September 19, 1974 - Poet Nikki Giovanni, one of the leading voices in the black artist movement, talks about current affairs on the third anniversary of the Attica uprising. She was in Moorhead for a poetry reading on the Concordia College campus.
September 19, 1974 - An Amnesty mother speaks out on President Ford's new policy for returning "draft dodgers."
October 4, 1974 - Elmer L. Andersen, Board of Regents Chairman, describes a visit and speech by Dr. David Saxon, who saw the strengths of the University of Minnesota as being centrally located. Anderson states the matter of religion did not enter into the decision of C. Peter Magrath over Dr. Saxon as choice to lead the university.
October 4, 1974 - Mulford Q. Sibley, professor of political science at the University of Minnesota, speaks on the immense political, social, economic, religious, and physical toll of Vietnam war. The topic is not limited to South or North division, but all parties involved, including the United States.
October 5, 1974 - Actor and anti-war activist Jane Fonda speaking at anti-war rally held at Augsburg University.

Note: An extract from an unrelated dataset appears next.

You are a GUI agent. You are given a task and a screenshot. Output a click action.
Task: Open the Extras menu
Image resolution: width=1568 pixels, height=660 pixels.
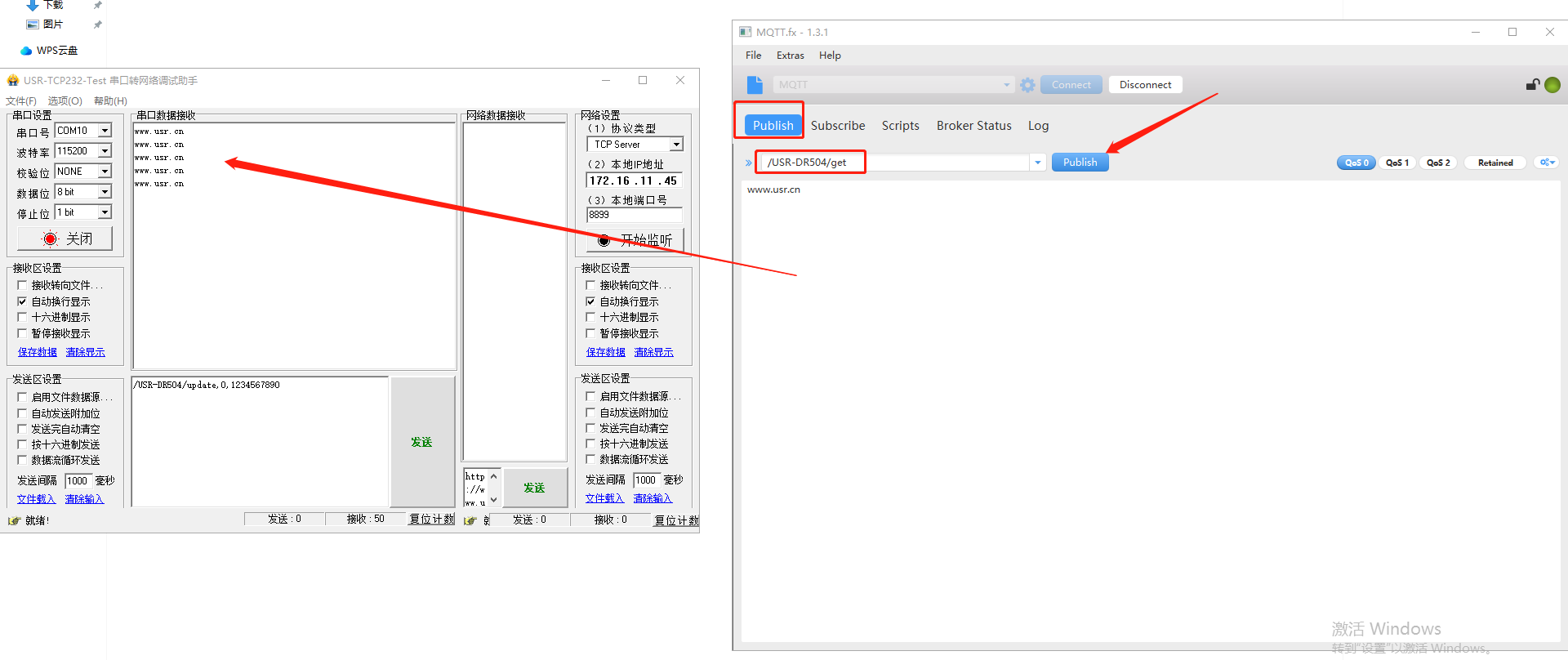click(790, 56)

October 5, 1974 - Alex Haley, author of "Roots", speaks at Macalester College in St. Paul about his experience in a foreign crowd.
October 7, 1974 - Former Attorney General William Ruckelshaus and Pulitzer Prize winning author and historian Arthur Schlesinger Jr. discuss how the last decade has affected the outlook of Americans in a National Town Meeting from September 29, 1974.
October 9, 1974 - A documentary on the Southwestern Minnesota tour of ‘Minnesota Poetry Out Loud. The event is a week-long caravan of Minnesota poets operating out of Camden State Park, south of Marshall, giving formal and informal readings at the end of July 1974.
October 9, 1974 - U.S. Senator Eugene McCarthy reacts to speech by President Gerald Ford in his own short speech on office of U.S. presidency and American democracy.